Partendo da un maschio e tre femmine, il branco di ippopotami del signore della droga Pablo Escobar crebbe fino a superare i 200 esemplari, minacciando l'ecosistema locale.
L'infestazione di ippopotami è un problema persistente in Colombia. Foto: Depositphotos
Nonostante sia morto da tempo, il famigerato signore della droga Pablo Escobar continua a creare problemi alla Colombia con il suo branco di ippopotami. Nel 1981, Escobar importò illegalmente un maschio e tre femmine di ippopotamo ( Hippopotamus amphibius ) da uno zoo negli Stati Uniti e li portò nella sua fattoria privata, l'Hacienda Nápoles. Dopo la morte di Escobar nel 1993, il branco di ippopotami fu in gran parte abbandonato, riproducendosi e disperdendosi nelle aree circostanti, creando una popolazione numerosa lungo il fiume Magdalena.
Secondo una nuova ricerca del Ministero dell'Ambiente e dello Sviluppo Sostenibile colombiano, in collaborazione con scienziati statunitensi e locali, la popolazione di ippopotami è ora raddoppiata rispetto alle previsioni iniziali, raggiungendo potenzialmente i 215 individui, come riportato da New Atlas il 5 giugno.
Nel 2020, la popolazione di ippopotami era stimata a 98 esemplari. Ora, però, gli scienziati avvertono che questo numero potrebbe raggiungere i 1.500 entro il 2035, in parte grazie alle condizioni di vita relativamente sicure dovute al divieto di caccia e all'assenza di predatori naturali.

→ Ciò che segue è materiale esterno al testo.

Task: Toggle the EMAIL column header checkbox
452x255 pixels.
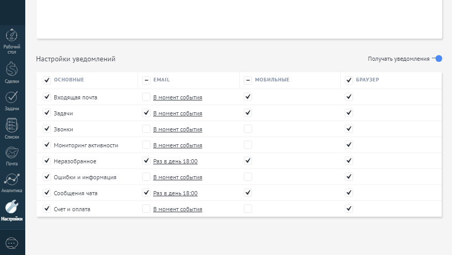Action: click(x=146, y=80)
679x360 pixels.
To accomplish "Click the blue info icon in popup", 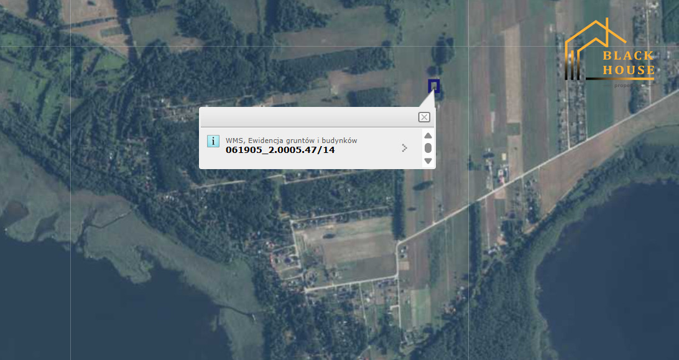I will tap(213, 141).
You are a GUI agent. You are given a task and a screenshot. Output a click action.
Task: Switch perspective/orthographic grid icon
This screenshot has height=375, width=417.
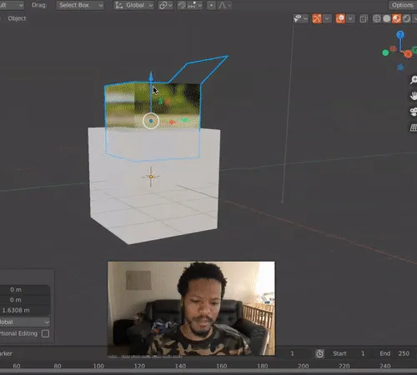pyautogui.click(x=414, y=128)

Il team di ricerca ha anche scoperto che circa il 37% degli individui sono giovani, il che significa che potrebbero riprodursi prima e con maggiore frequenza. Gli ippopotami sono naturalmente in età riproduttiva per la maggior parte della loro vita, che è di circa 40-50 anni.

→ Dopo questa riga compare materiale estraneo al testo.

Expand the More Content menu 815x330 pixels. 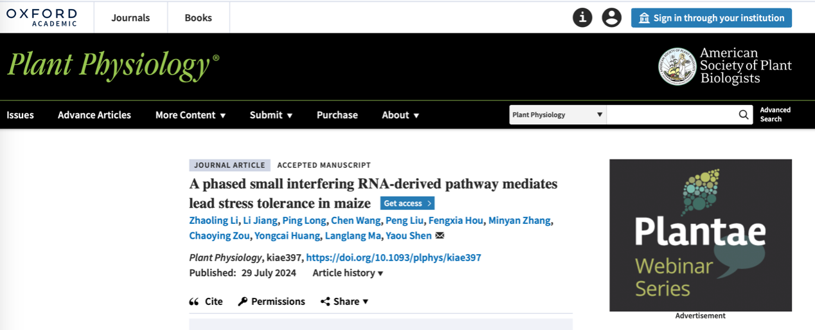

I ricercatori della National University of Columbia, dell'Istituto Humboldt e di Cornare, l'agenzia ambientale che gestisce l'habitat degli ippopotami, stanno lavorando per censirli. Questi animali non solo sono pericolosi da avvicinare, ma sono anche notturni, percorrono lunghe distanze e trascorrono fino a 16 ore immersi nell'acqua. Pertanto, contare il numero di individui è estremamente difficile.
L'esplosione demografica dimostra l'eccezionale capacità di adattamento dell'ippopotamo, nonostante il suo patrimonio genetico limitato. Tuttavia, questi animali hanno un impatto significativo sull'ambiente naturale, consumando fino a 50 kg di vegetazione al giorno. Rappresentano inoltre una minaccia per le specie autoctone. Ad esempio, il lamantino dei Caraibi ( Trichechus manatus ), la lontra latinoamericana ( Lontra longicaudis ) e il capibara ( Hydrochoerus hydrochaeris ) faticano a competere con gli ippopotami per il cibo. Anche le sponde dei fiumi sono gravemente erose dagli ippopotami, che possono pesare fino a 3,5 tonnellate, che si aggirano nelle acque e lungo le rive. Le acque fluviali sono inoltre contaminate dalle grandi quantità di escrementi prodotti dagli ippopotami.
La soluzione per la sterilizzazione degli ippopotami è stata implementata nel 2011, ma solo 10 maschi sono stati sterilizzati a causa dei costi e di problemi logistici. Dal 2021, altri 24 esemplari sono stati vaccinati con GonaCon, un vaccino contraccettivo, tramite iniezione con dardo.
Anche l'abbattimento degli ippopotami è controverso. "La decisione di uccidere un ippopotamo comporta un peso morale. Ma il peso di un'altra decisione – l'inazione – è di gran lunga maggiore", osserva l'ecologo Rafael Moreno.